··· Source information ···
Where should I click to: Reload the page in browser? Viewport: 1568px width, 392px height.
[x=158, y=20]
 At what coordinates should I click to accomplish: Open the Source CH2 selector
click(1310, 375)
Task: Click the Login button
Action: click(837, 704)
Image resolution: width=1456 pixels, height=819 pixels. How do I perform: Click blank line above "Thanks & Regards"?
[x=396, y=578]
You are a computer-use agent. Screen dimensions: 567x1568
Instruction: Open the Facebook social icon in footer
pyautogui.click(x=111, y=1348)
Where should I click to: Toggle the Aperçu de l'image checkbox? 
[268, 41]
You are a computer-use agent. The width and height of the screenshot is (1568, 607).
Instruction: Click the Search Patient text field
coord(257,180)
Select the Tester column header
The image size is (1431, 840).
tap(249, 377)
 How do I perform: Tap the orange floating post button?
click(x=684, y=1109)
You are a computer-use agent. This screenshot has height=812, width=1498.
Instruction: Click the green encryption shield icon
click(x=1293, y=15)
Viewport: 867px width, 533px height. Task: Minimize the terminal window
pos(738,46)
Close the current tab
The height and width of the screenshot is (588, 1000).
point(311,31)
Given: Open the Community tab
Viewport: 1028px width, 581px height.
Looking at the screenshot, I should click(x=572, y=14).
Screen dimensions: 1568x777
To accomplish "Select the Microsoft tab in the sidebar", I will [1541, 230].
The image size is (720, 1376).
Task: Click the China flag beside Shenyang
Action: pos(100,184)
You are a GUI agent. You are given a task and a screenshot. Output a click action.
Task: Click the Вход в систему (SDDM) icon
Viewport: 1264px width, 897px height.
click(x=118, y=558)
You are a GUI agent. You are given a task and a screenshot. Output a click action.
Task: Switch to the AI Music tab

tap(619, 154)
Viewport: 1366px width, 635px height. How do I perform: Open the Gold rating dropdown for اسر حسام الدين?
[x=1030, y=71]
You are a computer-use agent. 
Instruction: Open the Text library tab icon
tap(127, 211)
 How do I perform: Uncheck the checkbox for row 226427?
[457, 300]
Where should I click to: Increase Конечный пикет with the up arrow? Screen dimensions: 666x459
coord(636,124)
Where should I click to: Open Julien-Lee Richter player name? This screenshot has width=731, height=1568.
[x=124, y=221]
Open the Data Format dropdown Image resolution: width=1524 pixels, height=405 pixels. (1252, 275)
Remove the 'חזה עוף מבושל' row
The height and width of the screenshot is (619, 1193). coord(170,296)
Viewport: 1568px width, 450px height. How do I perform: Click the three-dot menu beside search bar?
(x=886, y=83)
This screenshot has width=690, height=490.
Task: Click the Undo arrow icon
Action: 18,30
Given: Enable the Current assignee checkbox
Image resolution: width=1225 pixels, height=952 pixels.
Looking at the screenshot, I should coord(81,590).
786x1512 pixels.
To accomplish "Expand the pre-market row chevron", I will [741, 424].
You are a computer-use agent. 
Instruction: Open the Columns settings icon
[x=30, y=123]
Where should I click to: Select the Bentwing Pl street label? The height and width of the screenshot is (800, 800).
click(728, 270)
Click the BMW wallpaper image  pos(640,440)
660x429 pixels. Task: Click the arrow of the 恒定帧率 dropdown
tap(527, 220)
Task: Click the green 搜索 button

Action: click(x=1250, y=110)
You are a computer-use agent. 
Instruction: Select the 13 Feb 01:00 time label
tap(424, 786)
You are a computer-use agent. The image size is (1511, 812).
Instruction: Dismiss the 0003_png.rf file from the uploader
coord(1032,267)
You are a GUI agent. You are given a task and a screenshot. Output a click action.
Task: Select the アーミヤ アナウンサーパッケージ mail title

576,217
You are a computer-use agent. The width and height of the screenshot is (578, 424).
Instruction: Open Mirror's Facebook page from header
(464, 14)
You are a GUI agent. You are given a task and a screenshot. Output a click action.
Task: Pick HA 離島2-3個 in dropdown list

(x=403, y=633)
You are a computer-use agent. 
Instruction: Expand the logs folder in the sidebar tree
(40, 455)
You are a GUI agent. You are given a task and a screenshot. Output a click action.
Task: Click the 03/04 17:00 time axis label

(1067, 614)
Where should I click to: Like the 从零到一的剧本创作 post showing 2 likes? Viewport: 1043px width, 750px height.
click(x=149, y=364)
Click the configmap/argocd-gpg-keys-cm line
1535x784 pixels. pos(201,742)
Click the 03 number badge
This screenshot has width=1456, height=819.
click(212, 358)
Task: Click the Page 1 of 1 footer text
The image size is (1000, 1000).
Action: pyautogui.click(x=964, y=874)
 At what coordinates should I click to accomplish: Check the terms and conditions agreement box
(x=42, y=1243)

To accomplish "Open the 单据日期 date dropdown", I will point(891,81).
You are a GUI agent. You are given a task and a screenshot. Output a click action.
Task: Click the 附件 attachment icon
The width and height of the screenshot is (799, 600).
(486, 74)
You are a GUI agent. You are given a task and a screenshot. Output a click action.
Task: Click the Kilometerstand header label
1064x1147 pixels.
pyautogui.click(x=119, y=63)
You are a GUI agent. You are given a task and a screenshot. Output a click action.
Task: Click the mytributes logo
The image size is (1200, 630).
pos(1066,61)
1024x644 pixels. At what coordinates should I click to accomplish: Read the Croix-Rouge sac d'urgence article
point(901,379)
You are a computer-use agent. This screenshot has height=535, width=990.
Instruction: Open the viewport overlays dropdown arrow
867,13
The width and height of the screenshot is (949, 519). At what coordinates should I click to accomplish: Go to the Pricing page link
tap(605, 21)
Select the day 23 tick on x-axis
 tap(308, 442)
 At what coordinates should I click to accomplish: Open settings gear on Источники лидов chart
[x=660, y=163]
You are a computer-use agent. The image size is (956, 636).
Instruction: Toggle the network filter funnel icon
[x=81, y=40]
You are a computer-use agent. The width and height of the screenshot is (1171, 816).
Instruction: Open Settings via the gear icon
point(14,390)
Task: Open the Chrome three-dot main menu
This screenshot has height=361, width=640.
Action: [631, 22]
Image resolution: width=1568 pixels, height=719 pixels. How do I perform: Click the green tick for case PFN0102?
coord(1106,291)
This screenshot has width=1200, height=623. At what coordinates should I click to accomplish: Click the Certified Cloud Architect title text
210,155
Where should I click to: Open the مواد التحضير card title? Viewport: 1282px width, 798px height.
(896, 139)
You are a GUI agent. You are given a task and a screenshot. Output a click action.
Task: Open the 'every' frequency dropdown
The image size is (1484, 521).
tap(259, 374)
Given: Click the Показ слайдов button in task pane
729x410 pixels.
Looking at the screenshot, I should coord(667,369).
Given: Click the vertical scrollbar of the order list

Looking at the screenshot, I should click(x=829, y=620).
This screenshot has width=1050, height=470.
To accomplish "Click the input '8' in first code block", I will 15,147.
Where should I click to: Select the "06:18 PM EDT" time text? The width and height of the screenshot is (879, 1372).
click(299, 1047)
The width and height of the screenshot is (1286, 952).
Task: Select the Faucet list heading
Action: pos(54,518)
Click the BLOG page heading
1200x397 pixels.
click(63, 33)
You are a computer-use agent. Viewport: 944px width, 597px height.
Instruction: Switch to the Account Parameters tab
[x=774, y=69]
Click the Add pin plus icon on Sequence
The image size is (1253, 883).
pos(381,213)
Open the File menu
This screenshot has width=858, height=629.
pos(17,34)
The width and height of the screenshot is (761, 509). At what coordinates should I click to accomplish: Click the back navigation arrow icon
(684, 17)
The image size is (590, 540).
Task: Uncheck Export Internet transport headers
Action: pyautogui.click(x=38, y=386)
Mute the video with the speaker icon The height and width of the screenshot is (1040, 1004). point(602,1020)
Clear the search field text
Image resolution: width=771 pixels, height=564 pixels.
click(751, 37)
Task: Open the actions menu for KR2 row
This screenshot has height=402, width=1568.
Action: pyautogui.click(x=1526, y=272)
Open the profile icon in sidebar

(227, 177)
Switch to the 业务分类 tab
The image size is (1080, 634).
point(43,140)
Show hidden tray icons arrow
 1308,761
···
▸ **What the task asks**:
Restate word for word the lines above, beginning at the first one and ending at the line that carries "has height=812, width=1498.".

▸ **Exercise output**:
Where should I click to: Reload the page in browser? Viewport: 1568px width, 392px height.
[x=158, y=20]
 At what coordinates should I click to accomplish: Open the Source CH2 selector
click(1310, 375)
Task: Click the Login button
Action: click(837, 704)
Image resolution: width=1456 pixels, height=819 pixels. How do I perform: Click blank line above "Thanks & Regards"?
[x=396, y=578]
You are a computer-use agent. Screen dimensions: 567x1568
Instruction: Open the Facebook social icon in footer
pyautogui.click(x=111, y=1348)
Where should I click to: Toggle the Aperçu de l'image checkbox? 
[268, 41]
You are a computer-use agent. The width and height of the screenshot is (1568, 607).
Instruction: Click the Search Patient text field
coord(257,180)
Select the Tester column header
The image size is (1431, 840).
tap(249, 377)
 How do I perform: Tap the orange floating post button?
click(x=684, y=1109)
You are a computer-use agent. This screenshot has height=812, width=1498.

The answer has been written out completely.